_EXTRACT TO READ_
════
Background: Acute and chronic environmental lead exposures are associated with alteration of hematological parameters. It is not known whether retained lead pellets have similar effects on hematological variables to environmental exposures. Objective: The objective of this study is to assess the effects of retained lead pellets on hematological indices in patients that sustained gunshot injuries to the craniomaxillofacial region. Patients and Methods: We examined individuals with retained pellets following gunshot injuries to the craniomaxillofacial region using a prospective cohort study design in a tertiary health center, Nigeria. Results: A total of 54 male individuals (27 in each group) enlisted in the study. The age of the patients and control subjects ranges from 20 to 58 years, with a mean age of 40.3 years. The mean blood lead levels (BLLs) of the exposed group were lower than the unexposed (P = 0.03). There were statistically significant (P < 0.05) variations in the hematological indices between the exposed and the unexposed groups. There was a significant association (P < 0.001) between the hematological indices assessed and the BLLs, number of retained pellets, and duration of retention. No basophilic stippling was observed in the red cell morphology of the individuals. Conclusion: Retained lead pellets cause significant elevated BLL and associated higher hematocrit, hemoglobin concentration, and mean cell volume.
════
_DATASET EXCERPTS_
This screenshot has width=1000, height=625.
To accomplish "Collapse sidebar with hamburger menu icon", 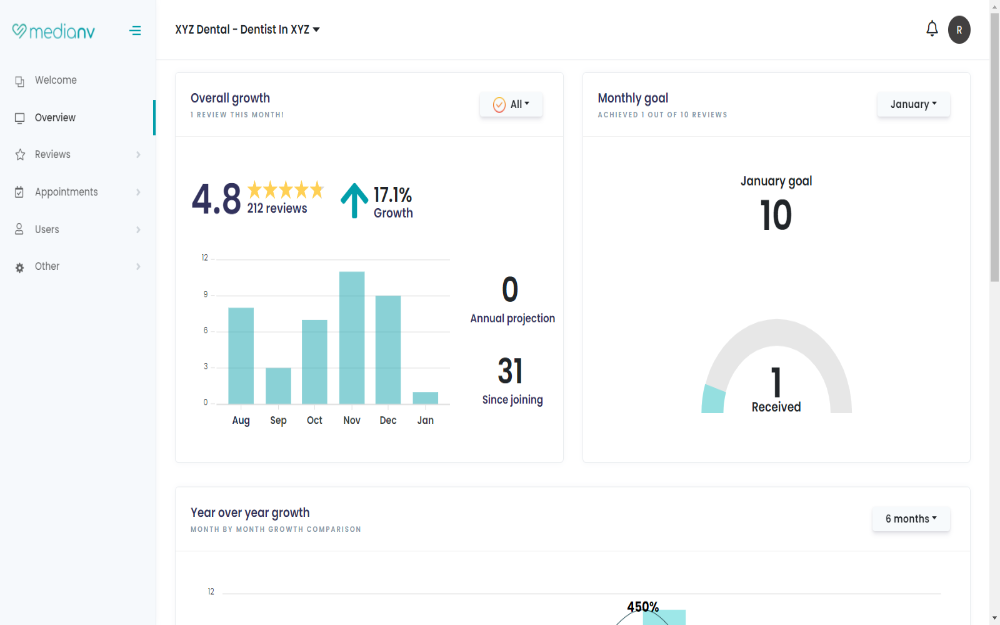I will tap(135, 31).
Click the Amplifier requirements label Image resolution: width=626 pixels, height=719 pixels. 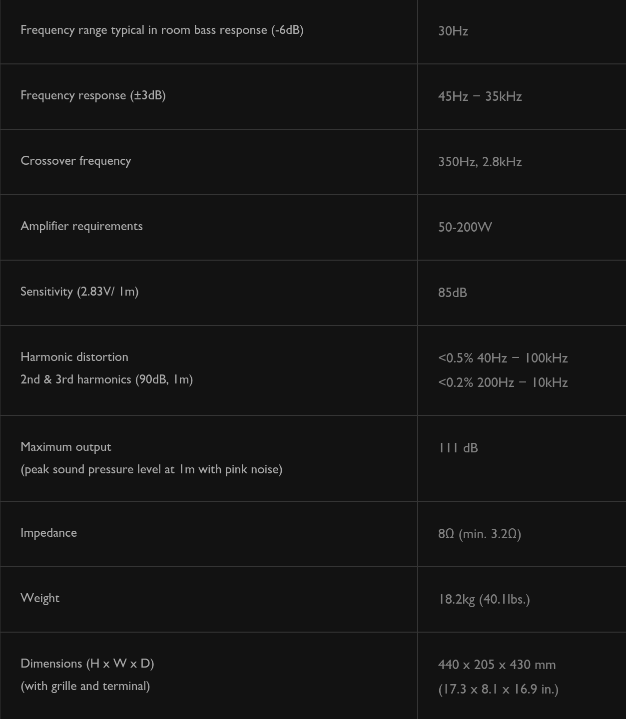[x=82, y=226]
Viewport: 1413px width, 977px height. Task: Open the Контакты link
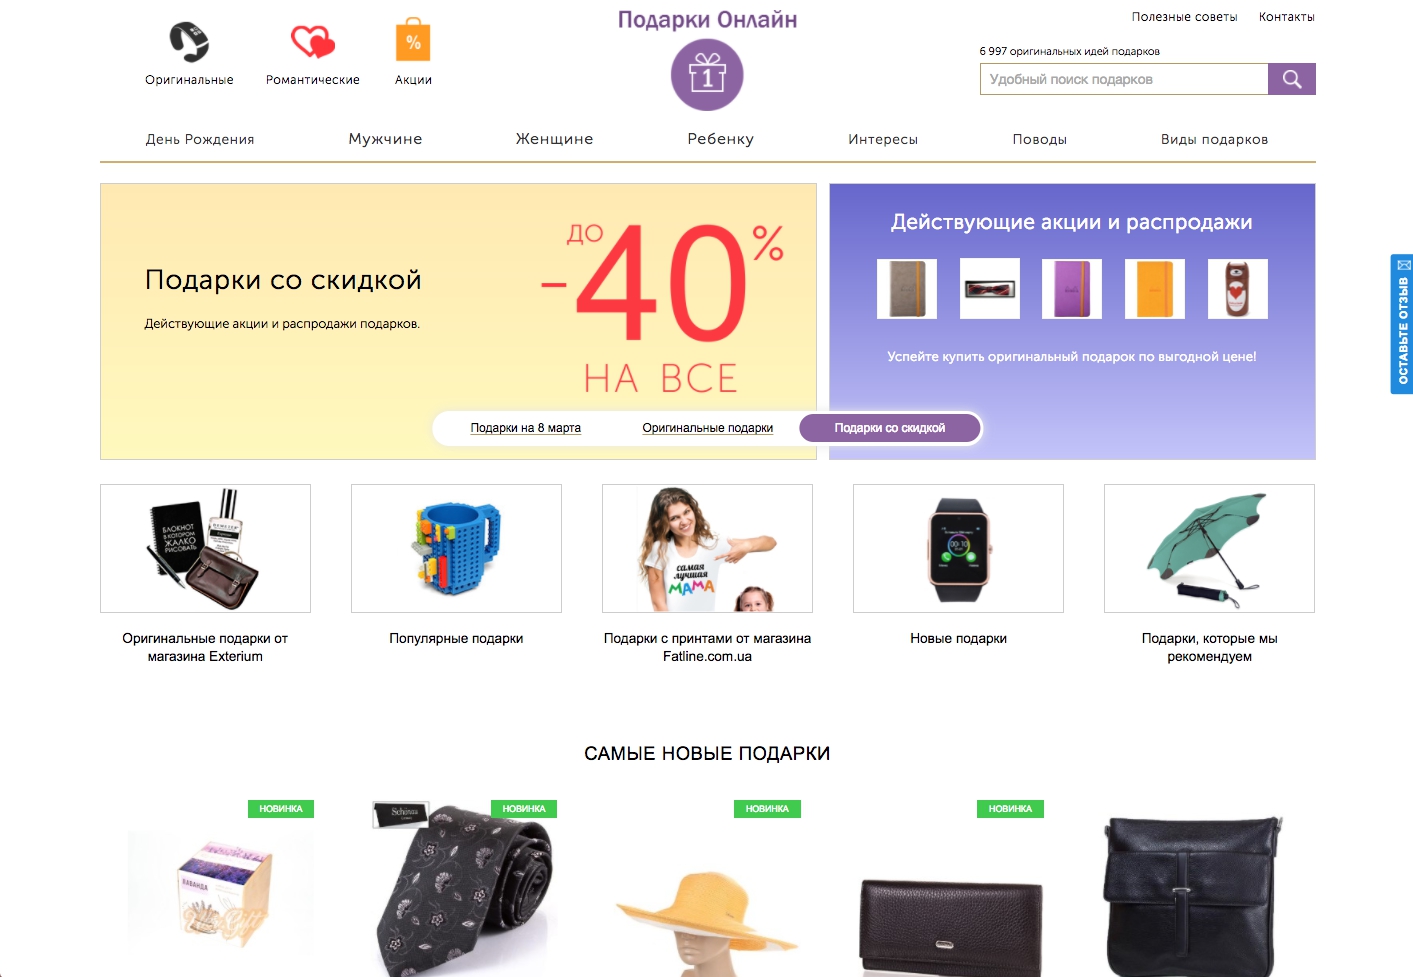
════
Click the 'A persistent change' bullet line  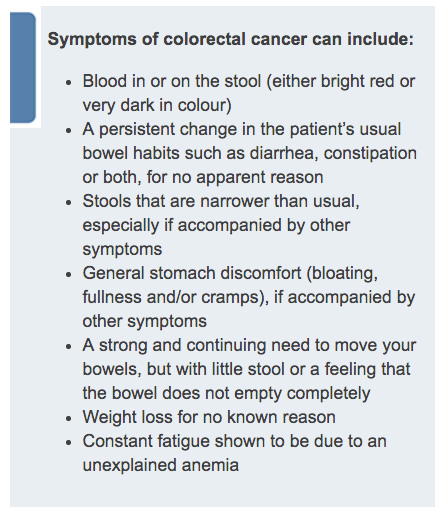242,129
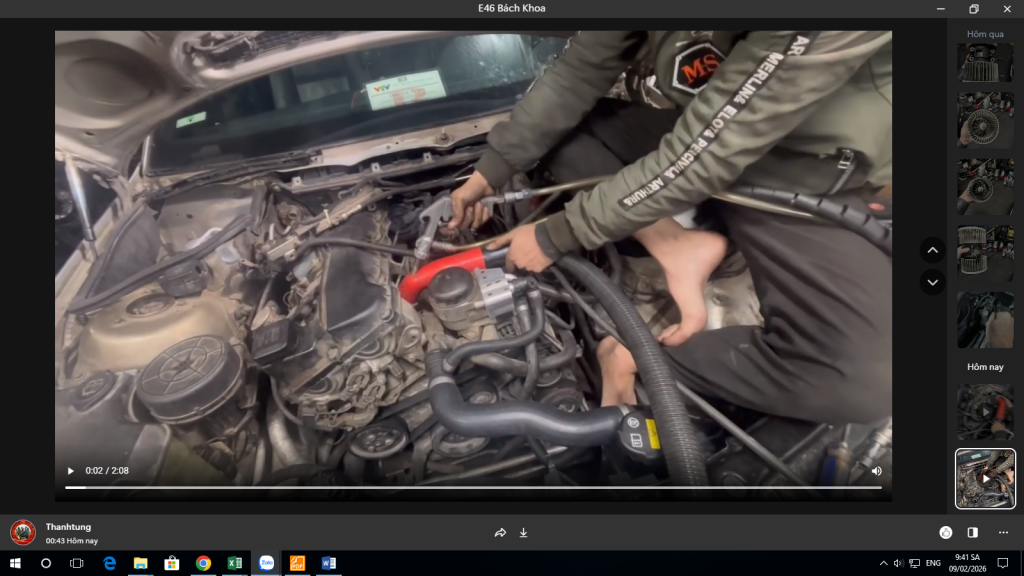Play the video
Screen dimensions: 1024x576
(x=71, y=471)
════
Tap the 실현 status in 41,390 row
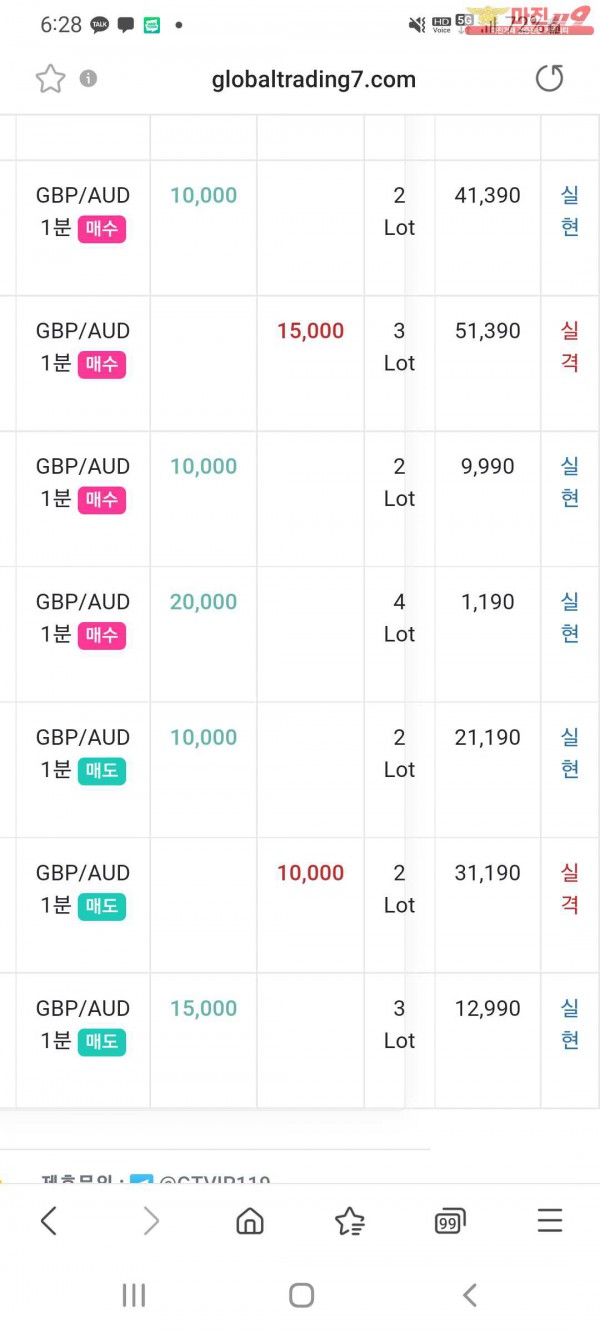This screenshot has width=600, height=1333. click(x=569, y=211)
════
_QUESTIONS_
1. According to the abstract on retained lead pellets, are these statements true? Answer yes or no for each and quote the words that decide it. (a) Every participant in the study was male. (b) Basophilic stippling was seen in the red cells of some individuals. (c) The study used a retrospective design.
2. The abstract on retained lead pellets reports a significant association between the hematological indices and certain factors. List all of those factors.
3. Answer each question from the abstract on retained lead pellets.
(a) Where was the study carried out?
(b) How many individuals were in each group?
(c) What was the mean age of the patients and control subjects?
Use only the abstract on retained lead pellets.

_RESPONSES TO THE EXERCISE_
1.
(a) Yes: "A total of 54 male individuals (27 in each group) enlisted in the study."
(b) No: "No basophilic stippling was observed in the red cell morphology of the individuals."
(c) No: "using a prospective cohort study design in a tertiary health center, Nigeria."

2.
- The blood lead levels (BLLs)
- The number of retained pellets
- The duration of retention

3.
(a) In a tertiary health center in Nigeria.
(b) 27.
(c) 40.3 years.